• **EXERCISE DESCRIPTION**: From the line that includes "Task: Close the Academics browser tab" to the last line of the records that follow, copy every line exactly and nothing more, omitting pictures.
BEGIN
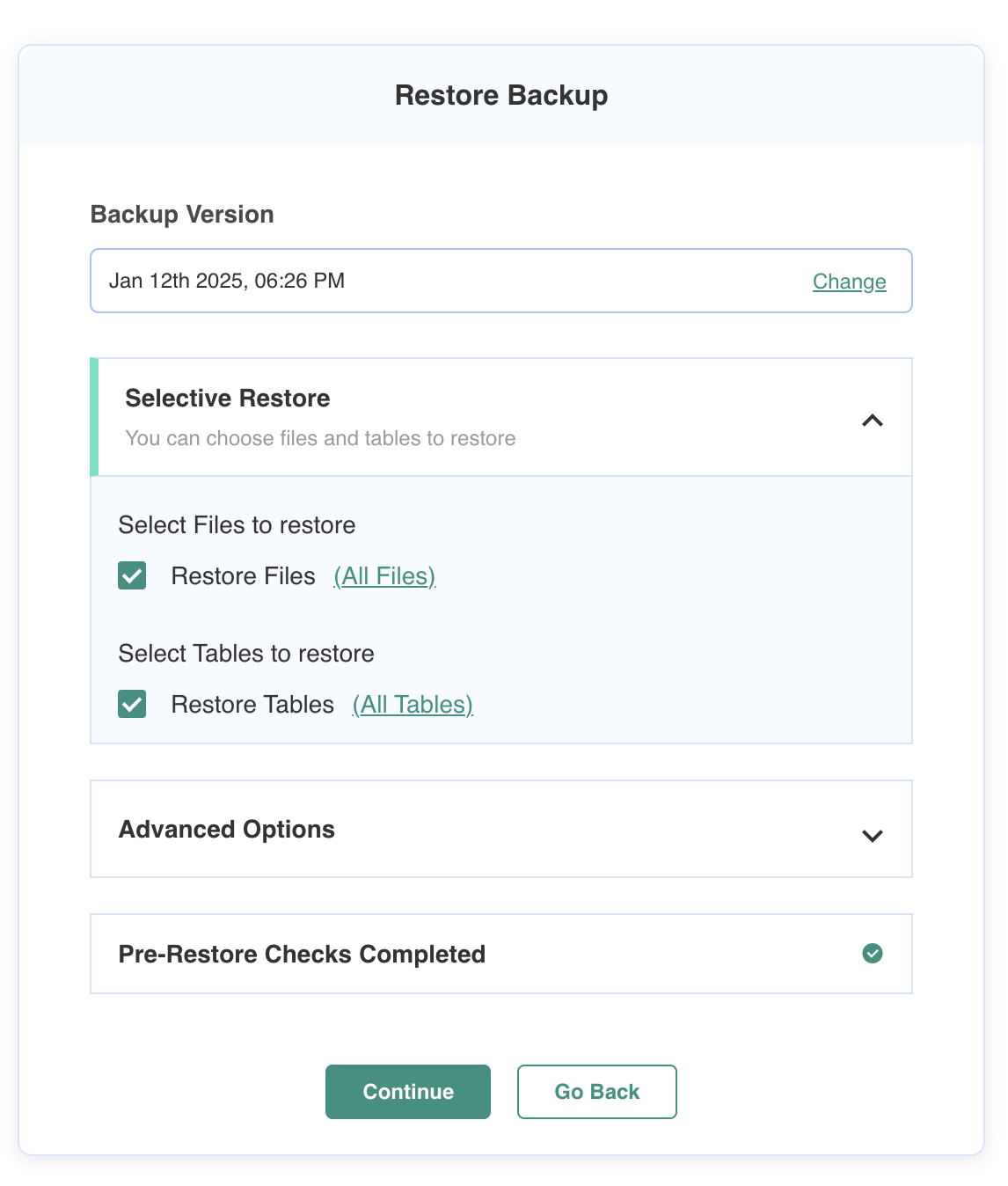Toggle via the Restore Tables label text

click(252, 705)
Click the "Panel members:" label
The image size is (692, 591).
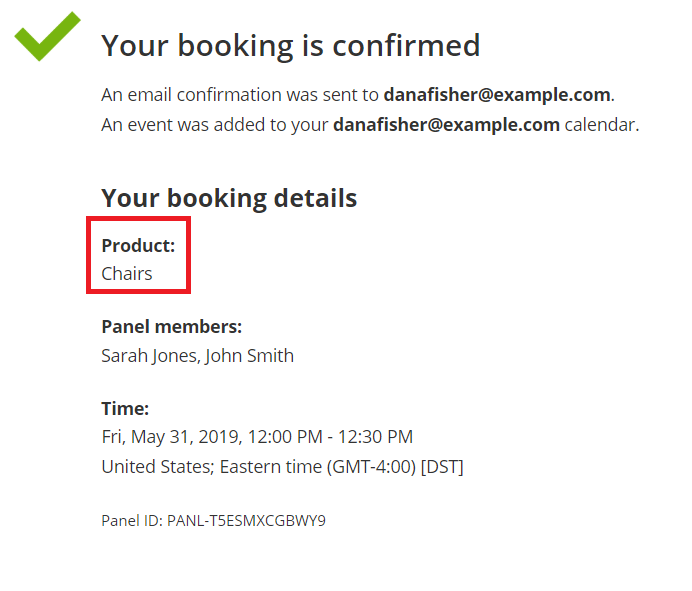[172, 327]
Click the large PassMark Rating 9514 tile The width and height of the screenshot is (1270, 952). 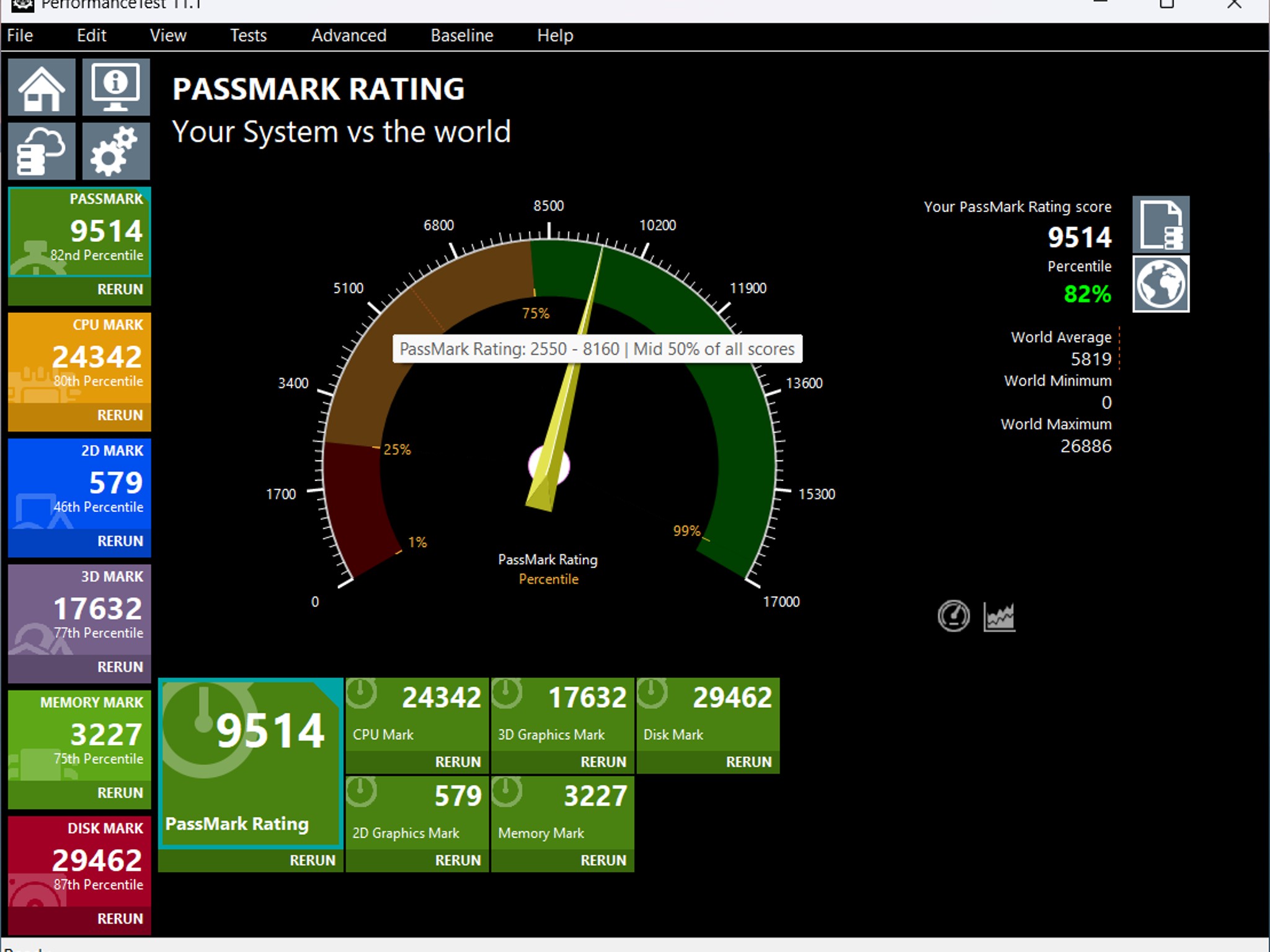tap(251, 764)
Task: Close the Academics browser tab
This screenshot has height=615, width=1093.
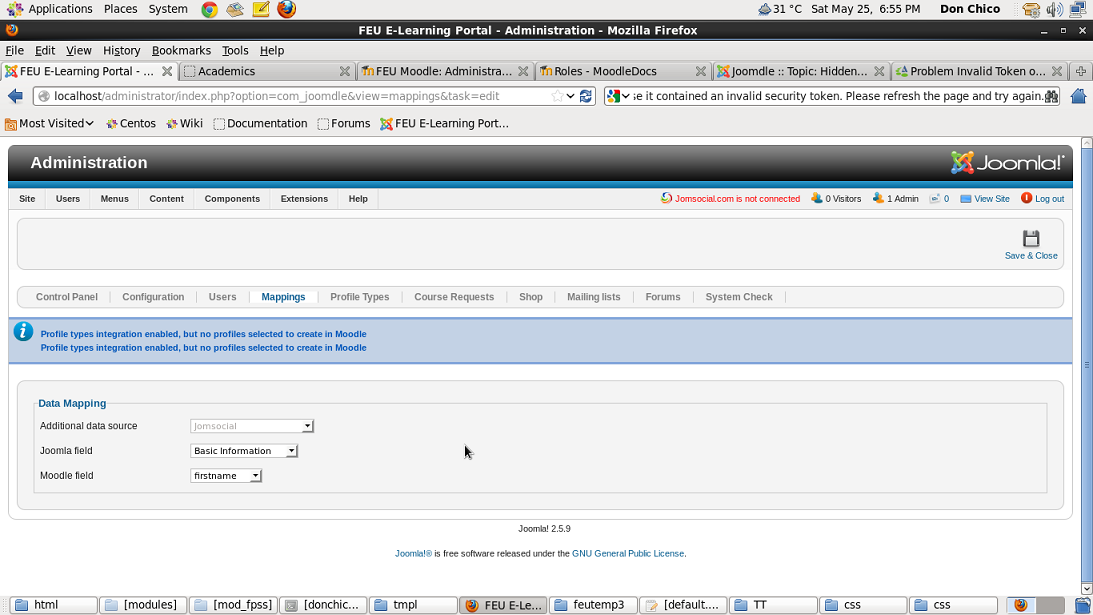Action: tap(345, 71)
END
• **SOLVED EXERCISE**:
Task: Close the Academics browser tab
This screenshot has height=615, width=1093.
Action: tap(345, 71)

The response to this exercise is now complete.